With the base images applied – I got working on the details of the piece. It was nice to leave the relative tightness of the stencils behind and start filling in freehand. I was a little tentative at first – even though the Montana cans use a constant pressure technology and provide a range of nozzles it felt to me that the paint was shooting out of a gun – faster than applying oil paint with a brush at any rate.
I did get used to it and I even got to like the effect that miss-aimed sprays had on the paintings. Since I was using large areas of black paint in the graphic – the splatters and specs of color from nearby areas worked from my point of view.
I did have to paint the top as well – if you don’t feel like climbing the tree here is what you might miss.
I signed the piece using a stenciled signature – and applied the Public Art Sticker. I also cleaned the concrete base on the transformer.
I wrapped up by applying a clear-coat – this protects the pigments from UV light and slows the bleaching out process then I applied an anti-graffiti coat – done.
The box had a coat of green (oil based) paint – it was in pretty good shape so I wouldn’t need to scrape it down at all. It had a small amount of graffiti – and the usual white dielectric substance one finds any where there are birds. I was able to get it prepped for priming with a wire brush and some sandpaper. After washing it down I gave it three coats of acrylic primer. Then I laid on a base coat of tile gray.
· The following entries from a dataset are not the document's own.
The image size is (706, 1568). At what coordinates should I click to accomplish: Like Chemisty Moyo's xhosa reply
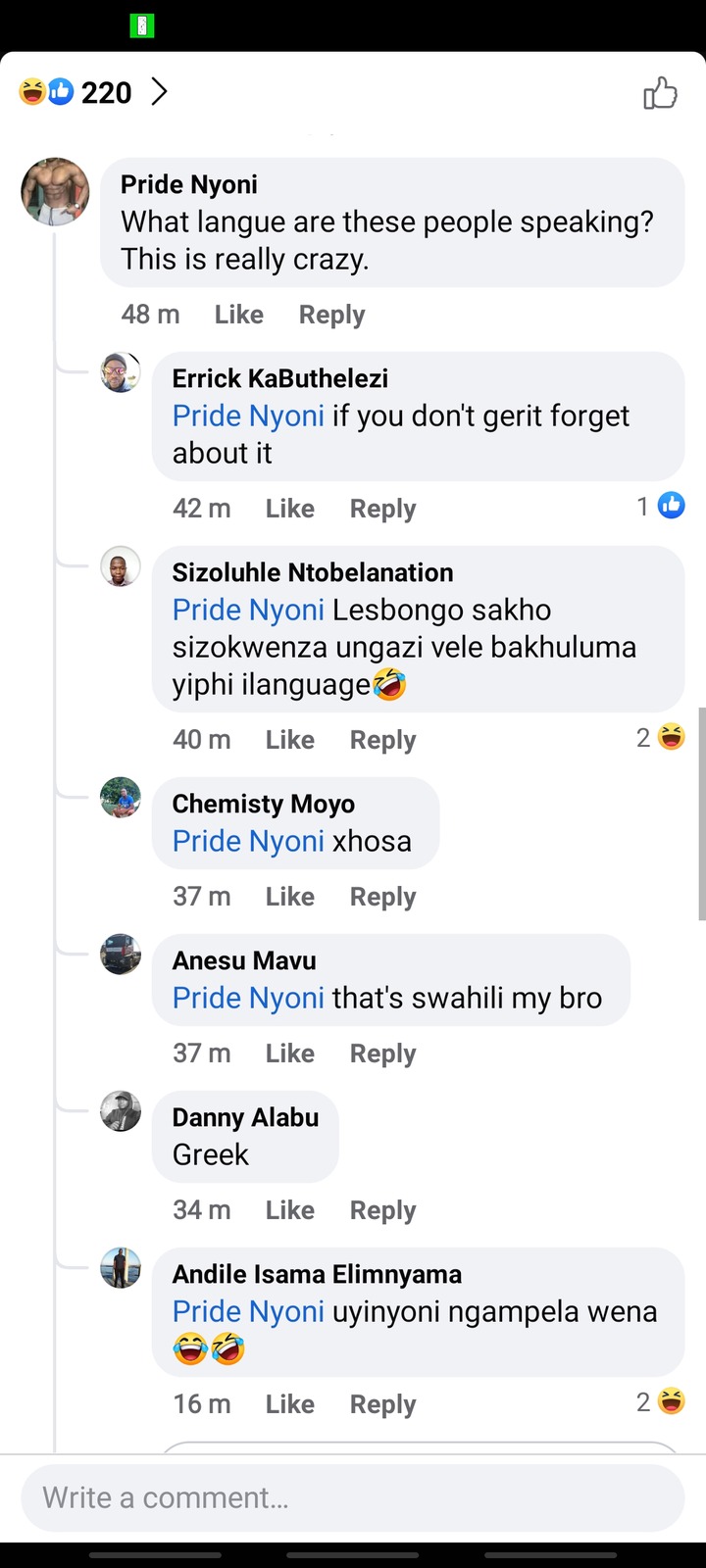(289, 897)
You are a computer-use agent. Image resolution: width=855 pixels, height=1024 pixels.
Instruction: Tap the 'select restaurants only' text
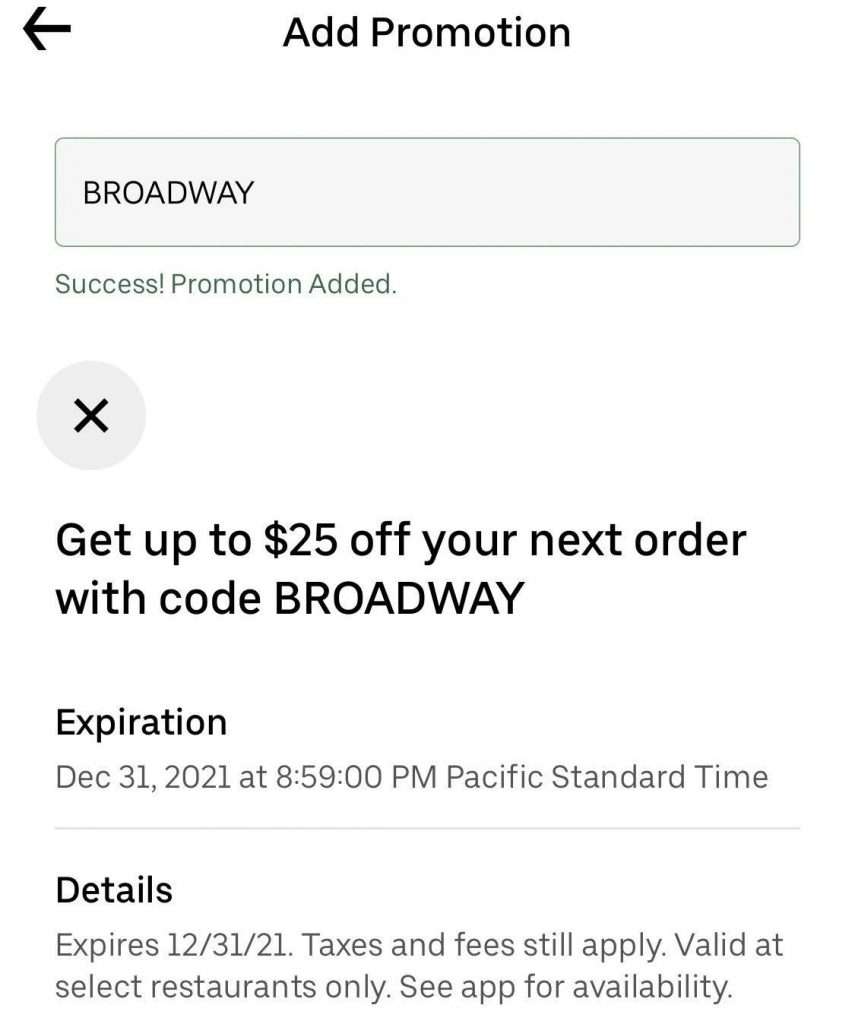[x=223, y=987]
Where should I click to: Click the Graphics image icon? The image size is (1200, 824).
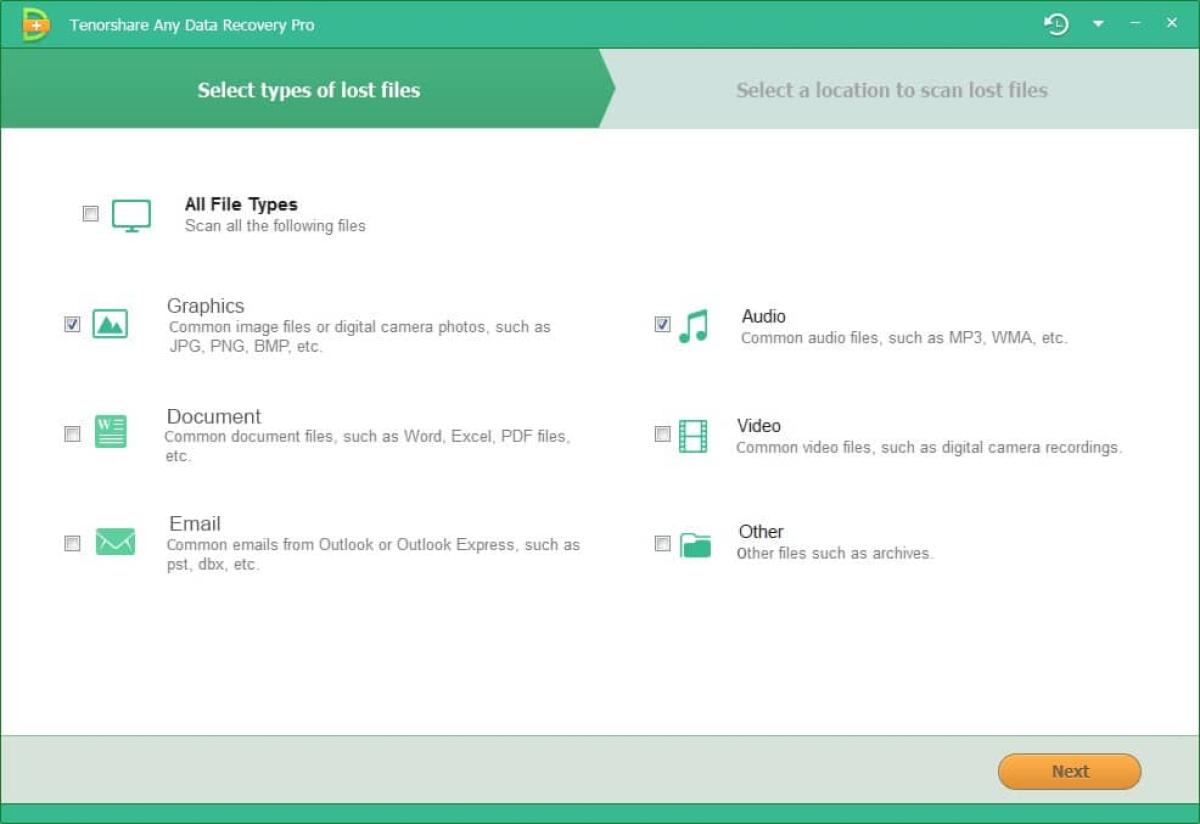(x=111, y=323)
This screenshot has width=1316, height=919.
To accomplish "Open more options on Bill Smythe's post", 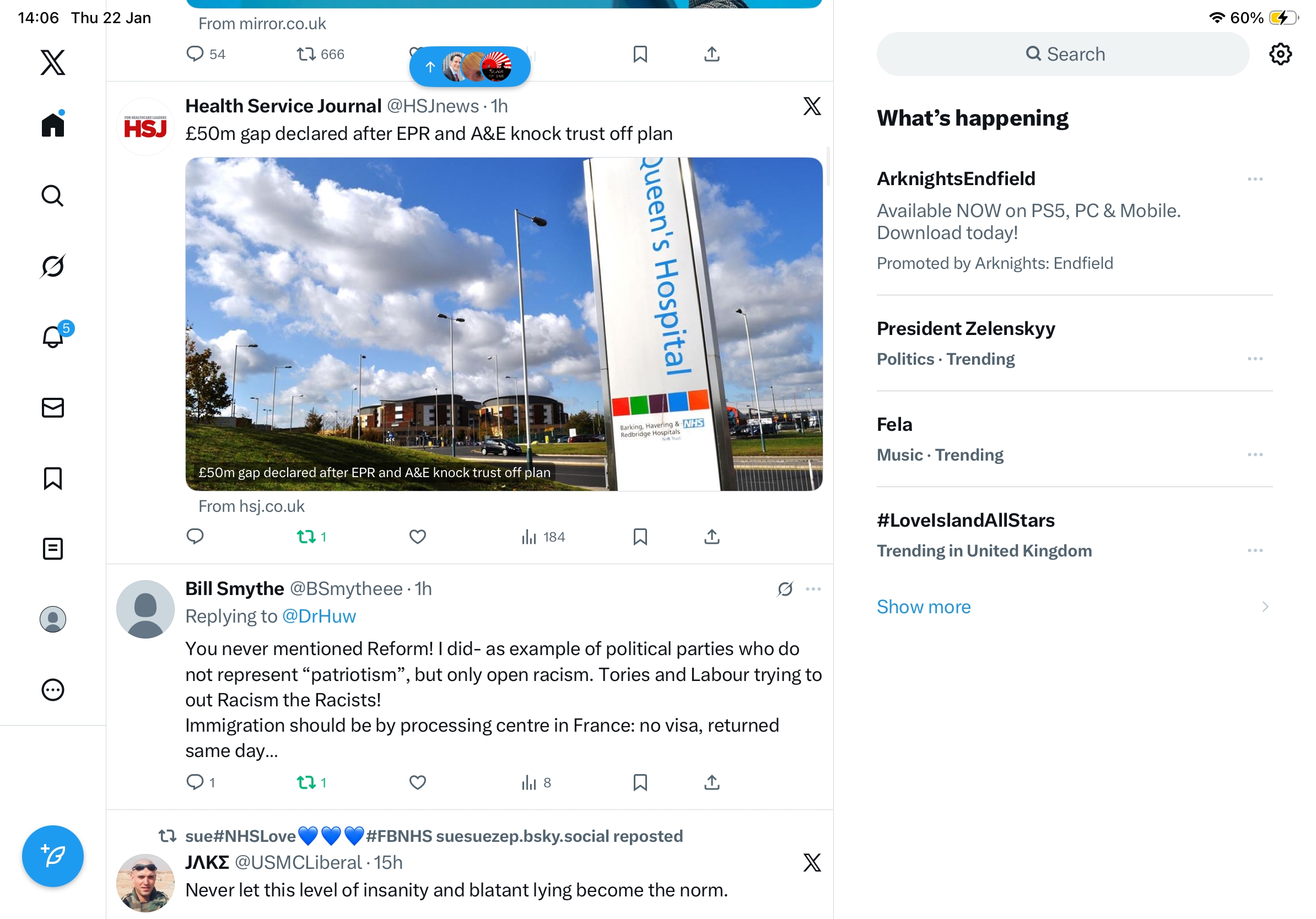I will pos(813,588).

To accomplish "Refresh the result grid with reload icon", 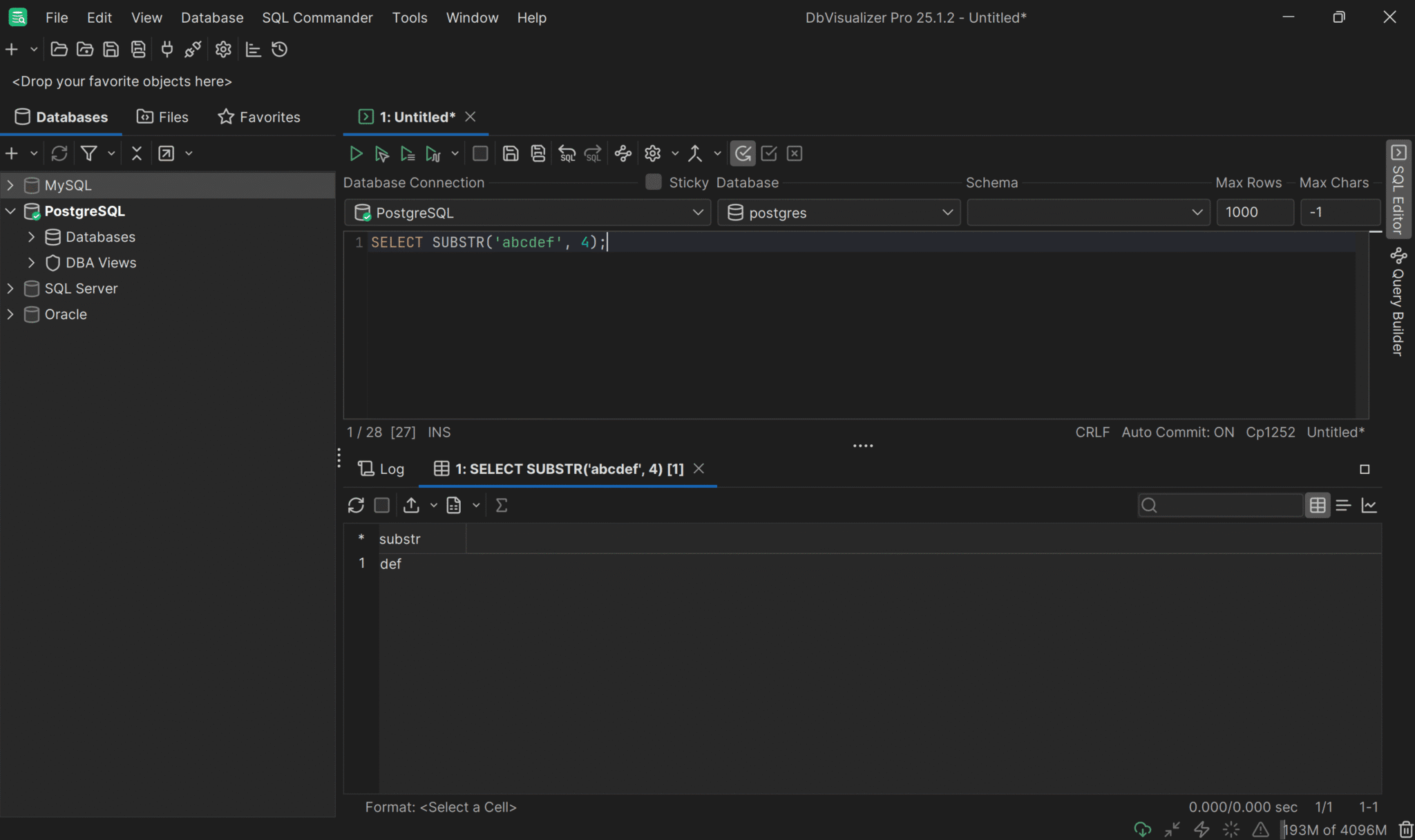I will 355,505.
For this project I used Montana Gold and Montana Black acrylic lacquer. This paint comes with interchangeable nozzles that produce a range of spray widths for detail work to area coverage. To start out and get used to the handling of the paint I applied a base code of Roof Gray – you can see the contrast between the priming white and the first coat of spray paint above.
With the stencils I wanted to produce scaled images that would help me set the drawing up very quickly. I expected to have to work on the images from the first layer of spray paint I put down. For the text on the bottles I actually went out and bought stencil paper and cut some stencils that could transfer a final image. I tried using the sticky mylar that is sold for stencils but found it impossible to manage – the stencil paper worked great.
To get a crisp image you need to have the stencil pressed right up against the surface – this I did for the text – but not for the main images you can see that the initial images are soft/blurry around the edges – glue dots got me close enough.
Avoiding time at the site transferring my design was one of my goals. Drawing is part of the process that is often most constrained for me and I like it to be very exact -side effects of an engineering degree- but I also need the luxury to get it right – doing a lot of drawing at the site would have forced me to rush thru it and that would lead to trouble later on when it came time to paint.
The cow patterns that I was using for this piece were derived from woodblocks that I had worked on in 2013. They in turn were derived from drawings and paintings of rare-breed cattle that I have been doing over the past number of years. I was very happy with the woodblocks themselves – but never happy with the quality of the print I was able to produce from them – the flat graphic nature of the woodblocks were ideal subjects for this project and I was glad I got to use them in some context.
In my studio I assembled the enlarged designs on sheets of kraft paper that I had reinforced with a couple of coats of acrylic gesso. I glued the design to the kraft sheets with some hide skin glue that I have, then prepared to cut with some Exacto blades.
The first hurdle I hit was that no matter how sharp the blade there were always corners or angles that would tear as I cut the design. I though I would have to take out my ruler and set square and go back to the grid method. Luckily I came up with a simple solution – I used clear packing table to tape over every edge that I needed to cut. This served to reenforce the cut edge – and made cutting much easier, faster, and eliminated the tear problem.
Another thing to bear in mind when making a big stencil is that you can’t really cut it out exactly to match the image you are aiming to produce. If you have a shape that is not attached to anything cutting it out completely will cut it right out of the stencil and you’ll have a hard time placing it when you come to do the transfer – so you need to leave supports in. In the picture below you can see these supports as horizontal and vertical rectangles that keep the stencil placed in its frame and hold it together. You can see a couple of pieces of masking tape too where I forgot this and had to add reenforcement back in.
Here’s the a couple of shots of the first stencil under construction in my studio.
Last year I participated in a public art project in my home town of Arlington Ma. the project was funded by Arlington Public Art.
This project pushed me out of the comfort of my air-conditioned studio into the summer heat – working in public also means taking questions from curious passersby.
The first problem I had to overcome was how to scale my design up from A4 to transformer proportions – my box was 56″ x 44″ in its largest dimensions (front and back) – the sides being less – and though only visible from the abutting tree – the top was also part of the project.
The classic way to size up is to draw a grid on your original then – create a grid the size of your final piece with similar proportions and copy it over – I’ve done this many times and it’s very tedious.
I used an online re-sizer – to quickly resize my designs – once satisfied with the results – I could print them out and take them to my studio for the next step.